'I wasn't the villain of the piece' - former IFA president Eddie Downey on his regret at stepping down
Published 20/09/2016 | 02:30
Ten months ago Eddie Downey was caught in the eye of a salary controversy that rocked the IFA to its core.
Despite pleas from family and colleagues not to give up his position, the Meath farmer felt he no longer had the support of some senior officers within the ranks.
After overcoming the initial trauma of his decision, and impact on his wife and children, Mr Downey, for the first time, admits his regret of stepping down as IFA president.
Sitting in the Conyngham Arms hotel in his hometown of Slane, the 55-year-old looks content, relaxed, rested as he sips on his cappuccino. However, despite appearances, it has been a very difficult year for the father-of-two.
He still vividly remembers dark mornings spent in his mother's kitchen with layer after layer of newspaper clippings strewn across the table as his family laid out strategies to continue his fight for vindication. But in the end it was almost a relief to walk away.
Time has brought him great clarity.
"If you were to ask me today why did I stand down? I don't actually know, other than I felt there was nobody there. I couldn't rely on the immediate officers or key staff, and if I didn't have the support of them, I simply couldn't continue in the job".
"I regret the whole situation and how it was dealt with. In the heat of the moment I didn't see any other option. If I continued I would've spent the last two years of my presidency explaining".
"There were people who wanted me to stand aside but if I'd stood my ground and fought my battle I'd still be president of the IFA. There is no doubt in my mind because I had no difficulty explaining anything that was done or that had to be done," he told the Farming Independent.
The 55-year-old says he was led to believe that stepping aside was the only way to protect the organisation as it faced mounting criticism over the salary of former CEO Pat Smith whose pay package amounted to almost €1m in 2013 and 2014. Mr Downey agreed to a severance package of €1m plus €1m pension payments, but claims he didn't act alone. Mr Smith has lodged papers with the High Court alleging he was defamed by the organisation.

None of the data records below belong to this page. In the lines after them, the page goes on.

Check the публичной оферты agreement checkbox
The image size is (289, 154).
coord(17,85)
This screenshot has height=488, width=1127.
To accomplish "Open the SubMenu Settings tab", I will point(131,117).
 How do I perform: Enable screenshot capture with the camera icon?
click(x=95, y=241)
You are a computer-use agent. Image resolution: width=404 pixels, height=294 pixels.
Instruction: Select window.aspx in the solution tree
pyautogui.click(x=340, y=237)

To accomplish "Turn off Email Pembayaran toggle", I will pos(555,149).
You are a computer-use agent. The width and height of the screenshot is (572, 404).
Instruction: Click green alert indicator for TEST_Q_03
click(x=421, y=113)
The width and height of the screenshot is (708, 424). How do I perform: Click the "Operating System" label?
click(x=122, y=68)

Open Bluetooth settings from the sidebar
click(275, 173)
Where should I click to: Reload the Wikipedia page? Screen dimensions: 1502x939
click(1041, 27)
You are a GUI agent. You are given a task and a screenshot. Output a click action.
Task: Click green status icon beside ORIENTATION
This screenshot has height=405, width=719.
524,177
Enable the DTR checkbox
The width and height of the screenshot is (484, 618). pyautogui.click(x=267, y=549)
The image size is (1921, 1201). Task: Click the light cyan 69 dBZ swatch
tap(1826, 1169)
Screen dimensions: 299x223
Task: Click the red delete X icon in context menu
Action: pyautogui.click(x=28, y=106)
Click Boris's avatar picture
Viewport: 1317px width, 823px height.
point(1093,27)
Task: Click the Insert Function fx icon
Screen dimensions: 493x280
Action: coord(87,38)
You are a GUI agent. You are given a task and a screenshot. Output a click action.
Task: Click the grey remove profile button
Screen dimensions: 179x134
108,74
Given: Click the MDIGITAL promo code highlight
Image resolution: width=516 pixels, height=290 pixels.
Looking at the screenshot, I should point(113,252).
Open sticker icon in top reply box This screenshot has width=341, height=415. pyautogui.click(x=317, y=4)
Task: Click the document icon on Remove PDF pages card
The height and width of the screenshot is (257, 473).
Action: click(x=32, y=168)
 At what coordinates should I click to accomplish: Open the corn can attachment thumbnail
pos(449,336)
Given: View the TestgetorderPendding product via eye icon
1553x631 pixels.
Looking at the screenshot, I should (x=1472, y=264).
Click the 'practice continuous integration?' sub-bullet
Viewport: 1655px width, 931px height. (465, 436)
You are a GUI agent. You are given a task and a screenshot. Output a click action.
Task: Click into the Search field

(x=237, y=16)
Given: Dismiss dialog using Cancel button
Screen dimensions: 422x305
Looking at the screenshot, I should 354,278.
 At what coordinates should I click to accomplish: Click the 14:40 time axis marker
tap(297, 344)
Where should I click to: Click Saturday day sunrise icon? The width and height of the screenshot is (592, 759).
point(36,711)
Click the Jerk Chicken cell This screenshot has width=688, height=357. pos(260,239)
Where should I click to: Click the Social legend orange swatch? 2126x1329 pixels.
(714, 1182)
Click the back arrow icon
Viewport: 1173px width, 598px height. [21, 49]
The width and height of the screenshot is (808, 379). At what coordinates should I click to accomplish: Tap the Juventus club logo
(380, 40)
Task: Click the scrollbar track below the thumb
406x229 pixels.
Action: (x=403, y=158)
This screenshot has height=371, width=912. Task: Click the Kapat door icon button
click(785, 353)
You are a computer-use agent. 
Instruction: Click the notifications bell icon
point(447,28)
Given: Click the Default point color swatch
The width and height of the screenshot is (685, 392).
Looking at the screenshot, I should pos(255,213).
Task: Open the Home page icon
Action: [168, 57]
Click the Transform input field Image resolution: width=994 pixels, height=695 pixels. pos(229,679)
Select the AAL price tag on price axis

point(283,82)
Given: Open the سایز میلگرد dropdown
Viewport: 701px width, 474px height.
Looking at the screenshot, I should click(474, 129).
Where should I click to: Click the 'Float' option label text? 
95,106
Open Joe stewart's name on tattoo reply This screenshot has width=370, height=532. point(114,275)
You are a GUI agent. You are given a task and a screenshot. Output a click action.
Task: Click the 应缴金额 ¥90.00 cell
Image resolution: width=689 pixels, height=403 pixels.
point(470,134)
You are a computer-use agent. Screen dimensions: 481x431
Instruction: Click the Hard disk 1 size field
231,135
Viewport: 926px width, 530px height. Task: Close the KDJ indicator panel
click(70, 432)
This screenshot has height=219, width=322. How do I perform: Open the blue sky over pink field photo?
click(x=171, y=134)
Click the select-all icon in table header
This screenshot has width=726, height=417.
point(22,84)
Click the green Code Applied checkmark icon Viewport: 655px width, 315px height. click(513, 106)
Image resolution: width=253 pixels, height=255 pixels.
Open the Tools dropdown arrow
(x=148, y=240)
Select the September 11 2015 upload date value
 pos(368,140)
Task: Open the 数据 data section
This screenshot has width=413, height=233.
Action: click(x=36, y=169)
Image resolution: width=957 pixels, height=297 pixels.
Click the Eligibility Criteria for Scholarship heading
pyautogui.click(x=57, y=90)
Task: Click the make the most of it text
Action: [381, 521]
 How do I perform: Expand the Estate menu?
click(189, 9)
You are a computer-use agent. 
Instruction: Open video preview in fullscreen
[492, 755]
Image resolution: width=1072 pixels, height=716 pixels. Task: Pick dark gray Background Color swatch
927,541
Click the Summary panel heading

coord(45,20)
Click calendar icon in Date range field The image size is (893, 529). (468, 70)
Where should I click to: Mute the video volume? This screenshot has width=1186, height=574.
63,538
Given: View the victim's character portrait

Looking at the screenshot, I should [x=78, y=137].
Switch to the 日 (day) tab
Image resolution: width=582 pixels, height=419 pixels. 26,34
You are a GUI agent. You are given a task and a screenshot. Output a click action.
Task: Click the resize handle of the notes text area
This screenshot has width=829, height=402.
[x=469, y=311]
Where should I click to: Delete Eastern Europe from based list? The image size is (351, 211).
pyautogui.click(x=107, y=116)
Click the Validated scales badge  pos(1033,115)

Although Mr Downey admits he was aware of "the sort of salary" Mr Smith was on, he says he didn't set it and intended to review it once a remuneration committee was in place.
"Political people in IFA looked to see 'how can I protect my back here?' Each one of them individually. They didn't think 'how can we collectively protect the organisation?' I brought an integrity and an honesty to the job - but that integrity and honesty has cost me the job," he said.
He is still deeply frustrated with what he says were "misrepresentations" of him during a 17-hour crisis meeting with farmers at the time. He didn't attend, as he had stood aside to allow former IFA chief economist, Con Lucey, to conduct his review.
On top of the anguish of losing his job, his mother, Josie, passed away last Spring. "Obviously that was another huge trauma, it probably distracted us from the whole IFA thing and allowed the family to re-adjust to a different position. It brought me back into reality" he said.
He continues to take great pride in the work he achieved with the IFA, particularly his work on the land leasing deal and succession planning."I'm very proud of my time in IFA right to the last second. My conscience is clear in that I did absolutely everything right. I don't think I'm the villain of the piece," he said.
Factory levies row is a 'storm in a teacup'
The IFA's on-going opposition to the proposed ABP/Slaney meats deal is a "storm in a tea-cup," Eddie Downey has warned.
From a funding perspective, the former president says the IFA needs to "move away" from reliance on levies to ensure a more sustainable, independent future.
"I wouldn't have the same level of fear that the organisation seems to have over the deal. At least the 50pc share would still be owned by an Irish company,"
"My biggest concern is for the viability of Slaney Meats. We need to strengthen our relationships with meat factories going forward," he said.
"IFA need to look at other farm organisations outside Ireland, all over Europe, the UK, America, where they all have add -on businesses and independent structures that allow them to be financially secure," he said.
Mr Downey is concerned the organisation is disconnected from real farmers.
"I loved meeting farmers on the ground at the Ploughing Match, even if it was a row, I loved it. The stronger it was the better. The more they came at you the better."
"At the moment within the political system, society and in the IFA, there is a disconnect with the grassroots. There is a system in place where people are trying to be popular and unless we get someone with strength to stand up and say 'sorry this is where the real world is at' the two tier recovery will continue to expand," he said.
Broadband is crucial. "We built highways, motorways and airports to take our young people out of rural Ireland. We should bulldoze them down and build broadband so we can keep them at home," he said. He isn't worried about the IFA's reputation or membership but stresses that current president, Joe Healy, needs sound advice. "Joe is the right guy for the job but there is a huge vacuum at the top of the IFA and it's very difficult for him. He doesn't know who to trust," he said.